When someone asked him to rebarrel a '94 Swede, the take-off barrel inspired him to grub around the shop and find the other parts the day before the show. I take it that a couple of his friends lost a bet that he could sell it the first day. He knew I'd be in.

I ended up trading something for Spanish Mauser hinged bottom metal, 1916, I think, and hogged out a hole in the bottom of the Choate stock, which took more finesse than I'd anticipated, and had the coolest mutt around. It did not feed for beans, but I handed it to my dad and he brought it back the next day and it fed slicker'n snot. He always was good with feed rails.

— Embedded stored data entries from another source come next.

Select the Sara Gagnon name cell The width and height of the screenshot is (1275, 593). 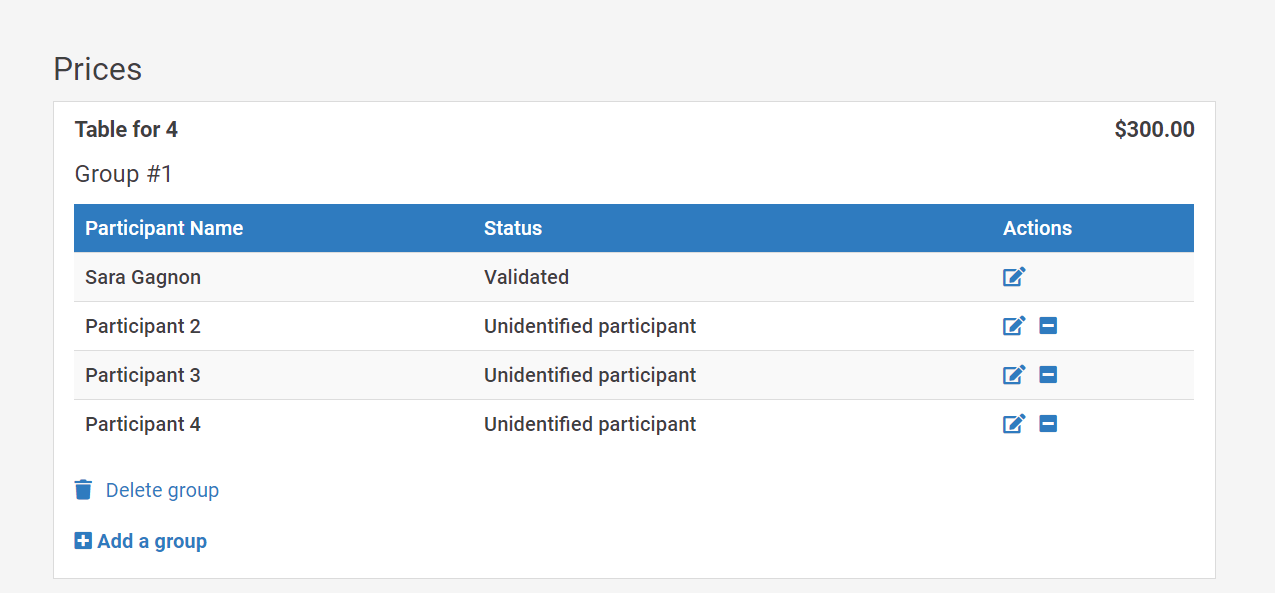(143, 277)
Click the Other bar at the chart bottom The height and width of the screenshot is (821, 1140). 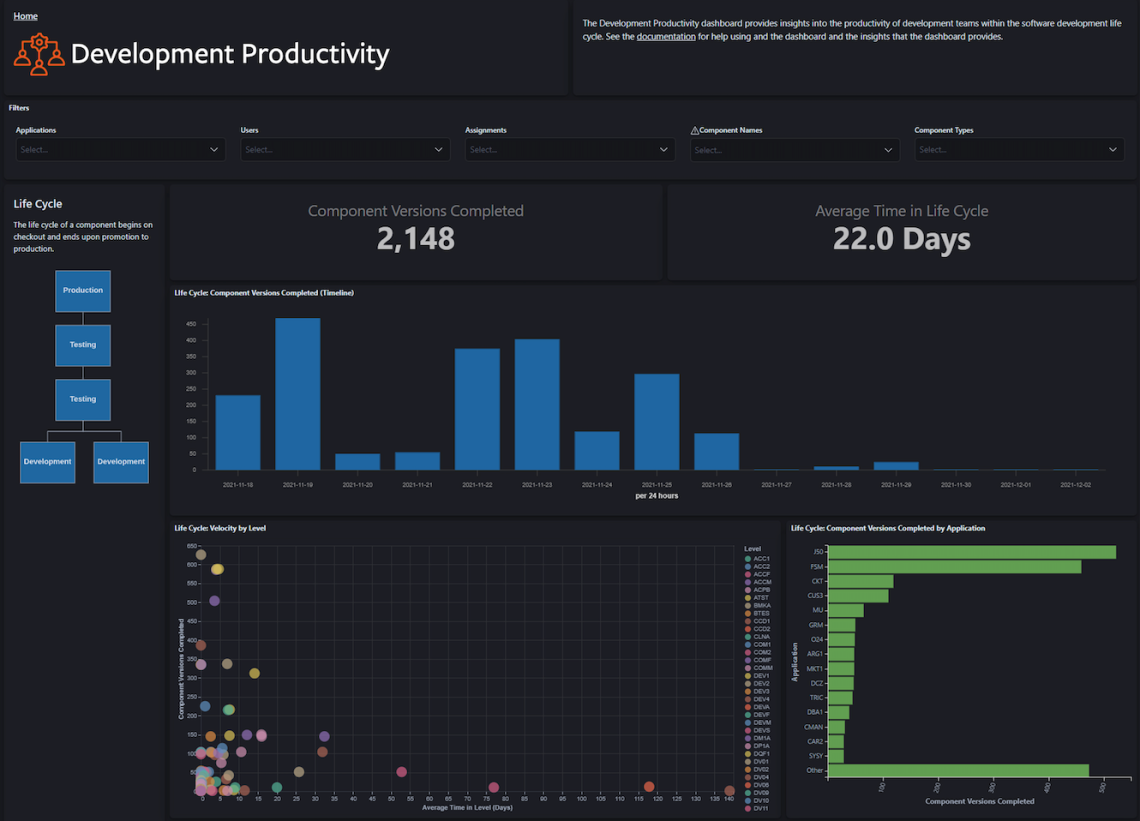click(x=957, y=770)
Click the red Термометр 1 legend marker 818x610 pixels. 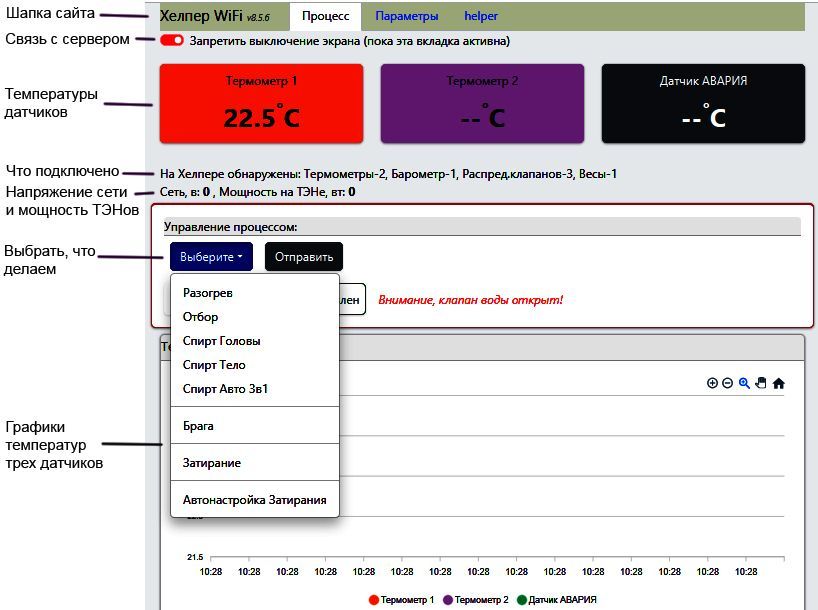[x=374, y=600]
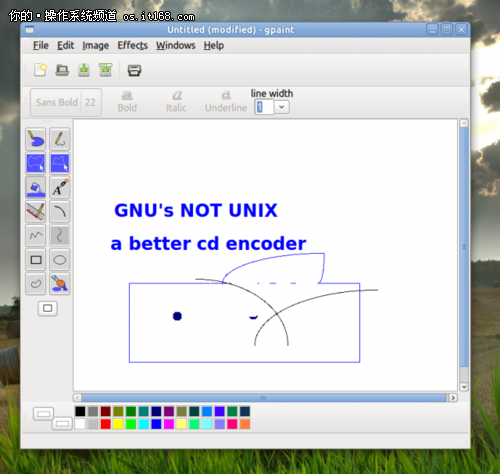Open the Effects menu

click(132, 45)
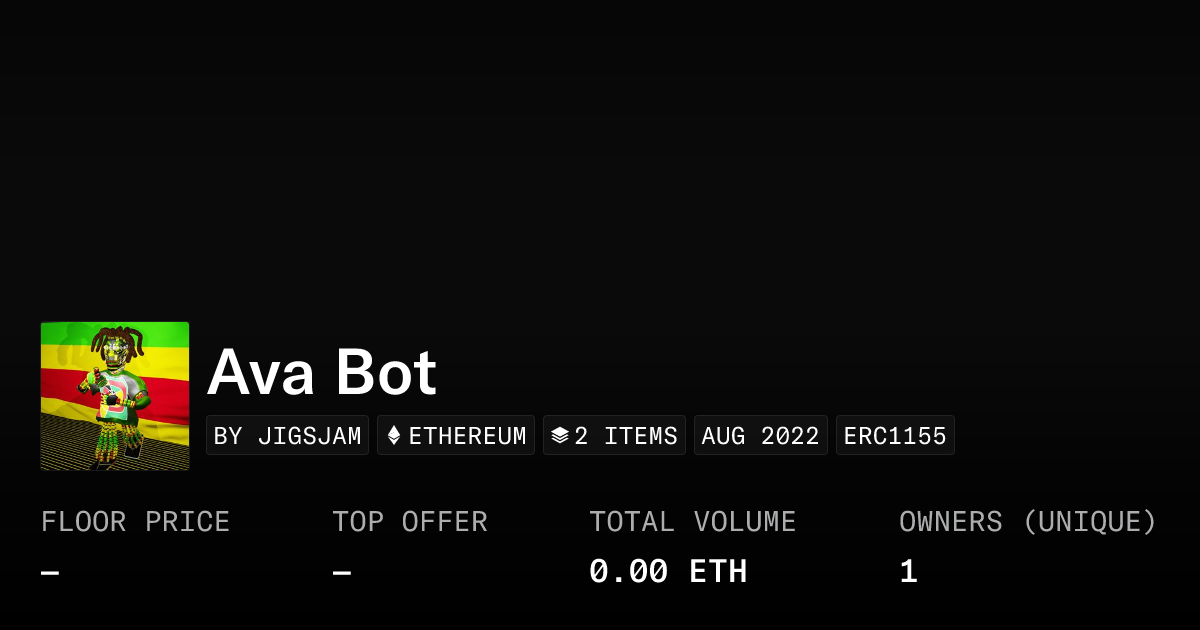
Task: Select the Ava Bot collection title
Action: point(322,373)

This ugly, light little gun shot five into an inch and a quarter at a hundred yards with Hornady 160s and a moderate dose of one of the 4350s. I miss that gun. I sold it cheap to a park ranger who'd come to my house and split all my firewood one day while I was at work, and then wouldn't take anything for it. So, I lied about what I had in the mutt when he needed a rifle to go black bear hunting in some other state. If he ever offers it back, I'll snap it up even though I don't need it.

I offer all this, because the Chilean WAS a 7x57 at one time, and the contrast between my old Chielan and a Swede barrel in your case v. mine is dramatic. Looks like yours will be a real looker, but mine was butt-ugly.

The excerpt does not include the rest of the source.